» Exercise objective
All of the entries are to be returned word for word.

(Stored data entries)

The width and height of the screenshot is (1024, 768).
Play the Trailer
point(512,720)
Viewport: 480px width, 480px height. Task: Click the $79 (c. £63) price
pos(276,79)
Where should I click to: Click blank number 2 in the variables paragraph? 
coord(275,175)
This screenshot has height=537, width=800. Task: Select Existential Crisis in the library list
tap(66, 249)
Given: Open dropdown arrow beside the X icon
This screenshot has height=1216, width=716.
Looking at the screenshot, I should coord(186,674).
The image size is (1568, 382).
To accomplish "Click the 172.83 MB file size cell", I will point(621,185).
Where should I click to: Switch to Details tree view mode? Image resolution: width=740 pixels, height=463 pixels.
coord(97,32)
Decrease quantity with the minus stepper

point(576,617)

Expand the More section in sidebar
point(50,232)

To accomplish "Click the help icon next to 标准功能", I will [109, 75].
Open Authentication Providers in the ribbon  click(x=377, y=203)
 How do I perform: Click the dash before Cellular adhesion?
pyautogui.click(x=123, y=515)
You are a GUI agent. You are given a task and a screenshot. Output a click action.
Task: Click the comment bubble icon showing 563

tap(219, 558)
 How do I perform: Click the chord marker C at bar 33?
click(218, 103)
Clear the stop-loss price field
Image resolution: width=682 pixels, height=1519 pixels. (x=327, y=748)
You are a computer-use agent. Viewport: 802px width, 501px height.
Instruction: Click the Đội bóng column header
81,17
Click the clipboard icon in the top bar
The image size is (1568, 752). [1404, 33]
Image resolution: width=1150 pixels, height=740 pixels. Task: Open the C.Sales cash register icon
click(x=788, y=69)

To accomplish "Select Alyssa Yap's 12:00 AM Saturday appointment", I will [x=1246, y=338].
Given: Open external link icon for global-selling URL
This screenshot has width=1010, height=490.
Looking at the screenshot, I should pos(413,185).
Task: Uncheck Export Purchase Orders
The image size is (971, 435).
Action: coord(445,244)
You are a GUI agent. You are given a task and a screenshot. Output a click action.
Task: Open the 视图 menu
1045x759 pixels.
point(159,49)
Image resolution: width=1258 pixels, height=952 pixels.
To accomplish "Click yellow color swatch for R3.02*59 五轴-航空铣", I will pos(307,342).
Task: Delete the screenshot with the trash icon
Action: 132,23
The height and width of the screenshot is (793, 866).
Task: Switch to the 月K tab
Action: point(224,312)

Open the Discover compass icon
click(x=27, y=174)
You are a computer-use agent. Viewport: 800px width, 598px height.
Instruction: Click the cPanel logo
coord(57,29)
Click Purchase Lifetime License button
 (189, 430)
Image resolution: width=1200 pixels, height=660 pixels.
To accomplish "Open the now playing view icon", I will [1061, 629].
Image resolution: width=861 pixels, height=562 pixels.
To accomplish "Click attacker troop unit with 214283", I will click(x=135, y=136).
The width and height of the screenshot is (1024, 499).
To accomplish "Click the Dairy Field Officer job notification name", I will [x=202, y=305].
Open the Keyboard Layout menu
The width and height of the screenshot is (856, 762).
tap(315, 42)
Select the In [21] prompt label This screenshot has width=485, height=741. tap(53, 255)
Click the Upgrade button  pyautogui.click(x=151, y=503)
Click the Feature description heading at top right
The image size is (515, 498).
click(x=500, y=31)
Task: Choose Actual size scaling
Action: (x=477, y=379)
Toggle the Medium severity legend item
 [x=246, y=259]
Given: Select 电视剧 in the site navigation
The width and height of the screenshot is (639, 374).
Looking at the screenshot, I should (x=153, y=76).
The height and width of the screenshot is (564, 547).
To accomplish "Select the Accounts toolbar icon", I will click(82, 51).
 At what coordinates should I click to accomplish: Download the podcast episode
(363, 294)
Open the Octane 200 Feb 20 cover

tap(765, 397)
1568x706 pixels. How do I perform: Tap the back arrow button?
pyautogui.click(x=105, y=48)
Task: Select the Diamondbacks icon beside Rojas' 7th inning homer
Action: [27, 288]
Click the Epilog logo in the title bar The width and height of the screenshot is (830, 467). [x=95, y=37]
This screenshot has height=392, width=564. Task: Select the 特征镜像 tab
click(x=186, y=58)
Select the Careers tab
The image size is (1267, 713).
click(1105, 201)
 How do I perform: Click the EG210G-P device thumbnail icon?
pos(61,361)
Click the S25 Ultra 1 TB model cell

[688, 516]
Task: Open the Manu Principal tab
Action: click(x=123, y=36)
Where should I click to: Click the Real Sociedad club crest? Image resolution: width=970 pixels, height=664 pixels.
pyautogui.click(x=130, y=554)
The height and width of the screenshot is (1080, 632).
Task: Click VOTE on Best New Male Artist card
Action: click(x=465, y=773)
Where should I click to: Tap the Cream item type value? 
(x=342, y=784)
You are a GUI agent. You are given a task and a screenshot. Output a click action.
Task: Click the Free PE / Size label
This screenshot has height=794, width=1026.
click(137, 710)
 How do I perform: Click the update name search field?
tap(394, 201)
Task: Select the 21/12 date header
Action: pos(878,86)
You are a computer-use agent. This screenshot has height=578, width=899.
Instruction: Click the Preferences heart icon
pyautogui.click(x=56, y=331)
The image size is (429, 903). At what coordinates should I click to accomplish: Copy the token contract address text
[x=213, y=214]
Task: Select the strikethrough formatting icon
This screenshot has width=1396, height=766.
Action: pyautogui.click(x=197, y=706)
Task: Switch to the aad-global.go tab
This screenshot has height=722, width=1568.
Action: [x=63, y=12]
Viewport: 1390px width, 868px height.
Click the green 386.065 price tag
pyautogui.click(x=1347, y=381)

» Output
The width and height of the screenshot is (1024, 768).
Play the Trailer
point(512,720)
Viewport: 480px width, 480px height. Task: Click the $79 (c. £63) price
pos(276,79)
Where should I click to: Click blank number 2 in the variables paragraph? 
coord(275,175)
This screenshot has height=537, width=800. Task: Select Existential Crisis in the library list
tap(66, 249)
Given: Open dropdown arrow beside the X icon
This screenshot has height=1216, width=716.
Looking at the screenshot, I should coord(186,674).
The image size is (1568, 382).
To accomplish "Click the 172.83 MB file size cell", I will point(621,185).
Where should I click to: Switch to Details tree view mode? Image resolution: width=740 pixels, height=463 pixels.
coord(97,32)
Decrease quantity with the minus stepper

point(576,617)

Expand the More section in sidebar
point(50,232)

To accomplish "Click the help icon next to 标准功能", I will [109, 75].
Open Authentication Providers in the ribbon  click(x=377, y=203)
 How do I perform: Click the dash before Cellular adhesion?
pyautogui.click(x=123, y=515)
You are a GUI agent. You are given a task and a screenshot. Output a click action.
Task: Click the comment bubble icon showing 563

tap(219, 558)
 How do I perform: Click the chord marker C at bar 33?
click(218, 103)
Clear the stop-loss price field
Image resolution: width=682 pixels, height=1519 pixels. (x=327, y=748)
You are a computer-use agent. Viewport: 802px width, 501px height.
Instruction: Click the Đội bóng column header
81,17
Click the clipboard icon in the top bar
The image size is (1568, 752). [1404, 33]
Image resolution: width=1150 pixels, height=740 pixels. Task: Open the C.Sales cash register icon
click(x=788, y=69)

To accomplish "Select Alyssa Yap's 12:00 AM Saturday appointment", I will [x=1246, y=338].
Given: Open external link icon for global-selling URL
This screenshot has width=1010, height=490.
Looking at the screenshot, I should pos(413,185).
Task: Uncheck Export Purchase Orders
The image size is (971, 435).
Action: coord(445,244)
You are a GUI agent. You are given a task and a screenshot. Output a click action.
Task: Open the 视图 menu
1045x759 pixels.
point(159,49)
Image resolution: width=1258 pixels, height=952 pixels.
To accomplish "Click yellow color swatch for R3.02*59 五轴-航空铣", I will pos(307,342).
Task: Delete the screenshot with the trash icon
Action: 132,23
The height and width of the screenshot is (793, 866).
Task: Switch to the 月K tab
Action: point(224,312)

Open the Discover compass icon
click(x=27, y=174)
You are a computer-use agent. Viewport: 800px width, 598px height.
Instruction: Click the cPanel logo
coord(57,29)
Click Purchase Lifetime License button
 (189, 430)
Image resolution: width=1200 pixels, height=660 pixels.
To accomplish "Open the now playing view icon", I will [1061, 629].
Image resolution: width=861 pixels, height=562 pixels.
To accomplish "Click attacker troop unit with 214283", I will click(x=135, y=136).
The width and height of the screenshot is (1024, 499).
To accomplish "Click the Dairy Field Officer job notification name", I will [x=202, y=305].
Open the Keyboard Layout menu
The width and height of the screenshot is (856, 762).
tap(315, 42)
Select the In [21] prompt label This screenshot has width=485, height=741. tap(53, 255)
Click the Upgrade button  pyautogui.click(x=151, y=503)
Click the Feature description heading at top right
The image size is (515, 498).
click(x=500, y=31)
Task: Choose Actual size scaling
Action: (x=477, y=379)
Toggle the Medium severity legend item
 [x=246, y=259]
Given: Select 电视剧 in the site navigation
The width and height of the screenshot is (639, 374).
Looking at the screenshot, I should (x=153, y=76).
The height and width of the screenshot is (564, 547).
To accomplish "Select the Accounts toolbar icon", I will click(82, 51).
 At what coordinates should I click to accomplish: Download the podcast episode
(363, 294)
Open the Octane 200 Feb 20 cover

tap(765, 397)
1568x706 pixels. How do I perform: Tap the back arrow button?
pyautogui.click(x=105, y=48)
Task: Select the Diamondbacks icon beside Rojas' 7th inning homer
Action: [27, 288]
Click the Epilog logo in the title bar The width and height of the screenshot is (830, 467). [x=95, y=37]
This screenshot has height=392, width=564. Task: Select the 特征镜像 tab
click(x=186, y=58)
Select the Careers tab
The image size is (1267, 713).
click(1105, 201)
 How do I perform: Click the EG210G-P device thumbnail icon?
pos(61,361)
Click the S25 Ultra 1 TB model cell

[688, 516]
Task: Open the Manu Principal tab
Action: click(x=123, y=36)
Where should I click to: Click the Real Sociedad club crest? Image resolution: width=970 pixels, height=664 pixels.
pyautogui.click(x=130, y=554)
The height and width of the screenshot is (1080, 632).
Task: Click VOTE on Best New Male Artist card
Action: click(x=465, y=773)
Where should I click to: Tap the Cream item type value? 
(x=342, y=784)
You are a GUI agent. You are given a task and a screenshot. Output a click action.
Task: Click the Free PE / Size label
This screenshot has height=794, width=1026.
click(137, 710)
 How do I perform: Click the update name search field?
tap(394, 201)
Task: Select the 21/12 date header
Action: pos(878,86)
You are a computer-use agent. This screenshot has height=578, width=899.
Instruction: Click the Preferences heart icon
pyautogui.click(x=56, y=331)
The image size is (429, 903). At what coordinates should I click to accomplish: Copy the token contract address text
[x=213, y=214]
Task: Select the strikethrough formatting icon
This screenshot has width=1396, height=766.
Action: pyautogui.click(x=197, y=706)
Task: Switch to the aad-global.go tab
This screenshot has height=722, width=1568.
Action: [x=63, y=12]
Viewport: 1390px width, 868px height.
Click the green 386.065 price tag
pyautogui.click(x=1347, y=381)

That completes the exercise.